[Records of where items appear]
══════════════════════════════
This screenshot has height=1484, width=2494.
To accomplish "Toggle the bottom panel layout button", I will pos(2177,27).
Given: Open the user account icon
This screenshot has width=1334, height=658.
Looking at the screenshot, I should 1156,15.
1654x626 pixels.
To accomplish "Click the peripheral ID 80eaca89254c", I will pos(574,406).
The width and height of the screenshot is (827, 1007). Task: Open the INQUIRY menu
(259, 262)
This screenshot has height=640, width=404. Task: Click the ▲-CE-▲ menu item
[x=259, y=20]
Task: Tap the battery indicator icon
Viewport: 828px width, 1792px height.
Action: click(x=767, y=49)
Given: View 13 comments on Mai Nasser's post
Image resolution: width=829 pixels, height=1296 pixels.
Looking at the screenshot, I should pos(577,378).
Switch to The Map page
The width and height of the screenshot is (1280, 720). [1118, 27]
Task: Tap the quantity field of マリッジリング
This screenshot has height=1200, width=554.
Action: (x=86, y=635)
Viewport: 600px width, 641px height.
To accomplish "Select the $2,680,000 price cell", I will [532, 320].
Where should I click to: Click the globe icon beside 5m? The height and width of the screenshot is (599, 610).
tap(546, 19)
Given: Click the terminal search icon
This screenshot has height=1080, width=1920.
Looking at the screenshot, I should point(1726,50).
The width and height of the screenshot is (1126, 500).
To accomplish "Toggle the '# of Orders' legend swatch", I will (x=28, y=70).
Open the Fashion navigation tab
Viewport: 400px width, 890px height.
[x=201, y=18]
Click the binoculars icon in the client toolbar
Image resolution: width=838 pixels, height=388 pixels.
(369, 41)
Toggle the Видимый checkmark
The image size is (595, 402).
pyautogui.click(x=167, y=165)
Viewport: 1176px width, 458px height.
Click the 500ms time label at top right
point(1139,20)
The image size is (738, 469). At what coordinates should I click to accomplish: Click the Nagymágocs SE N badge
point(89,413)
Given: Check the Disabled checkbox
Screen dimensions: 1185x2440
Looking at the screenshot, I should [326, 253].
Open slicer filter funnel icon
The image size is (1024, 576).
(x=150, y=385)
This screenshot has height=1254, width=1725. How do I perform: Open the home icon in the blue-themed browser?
══════════════════════════════
◆ What you will do ◆
Copy every line of the records above word for word, changing nothing.

◆ Task result ◆
This screenshot has height=1484, width=2494.
To accomplish "Toggle the bottom panel layout button", I will pos(2177,27).
Given: Open the user account icon
This screenshot has width=1334, height=658.
Looking at the screenshot, I should 1156,15.
1654x626 pixels.
To accomplish "Click the peripheral ID 80eaca89254c", I will pos(574,406).
The width and height of the screenshot is (827, 1007). Task: Open the INQUIRY menu
(259, 262)
This screenshot has height=640, width=404. Task: Click the ▲-CE-▲ menu item
[x=259, y=20]
Task: Tap the battery indicator icon
Viewport: 828px width, 1792px height.
Action: click(x=767, y=49)
Given: View 13 comments on Mai Nasser's post
Image resolution: width=829 pixels, height=1296 pixels.
Looking at the screenshot, I should pos(577,378).
Switch to The Map page
The width and height of the screenshot is (1280, 720). [1118, 27]
Task: Tap the quantity field of マリッジリング
This screenshot has height=1200, width=554.
Action: (x=86, y=635)
Viewport: 600px width, 641px height.
To accomplish "Select the $2,680,000 price cell", I will [532, 320].
Where should I click to: Click the globe icon beside 5m? The height and width of the screenshot is (599, 610).
tap(546, 19)
Given: Click the terminal search icon
This screenshot has height=1080, width=1920.
Looking at the screenshot, I should point(1726,50).
The width and height of the screenshot is (1126, 500).
To accomplish "Toggle the '# of Orders' legend swatch", I will (x=28, y=70).
Open the Fashion navigation tab
Viewport: 400px width, 890px height.
[x=201, y=18]
Click the binoculars icon in the client toolbar
Image resolution: width=838 pixels, height=388 pixels.
(369, 41)
Toggle the Видимый checkmark
The image size is (595, 402).
pyautogui.click(x=167, y=165)
Viewport: 1176px width, 458px height.
Click the 500ms time label at top right
point(1139,20)
The image size is (738, 469). At what coordinates should I click to accomplish: Click the Nagymágocs SE N badge
point(89,413)
Given: Check the Disabled checkbox
Screen dimensions: 1185x2440
Looking at the screenshot, I should [326, 253].
Open slicer filter funnel icon
The image size is (1024, 576).
(x=150, y=385)
This screenshot has height=1254, width=1725. How do I perform: Open the home icon in the blue-themed browser?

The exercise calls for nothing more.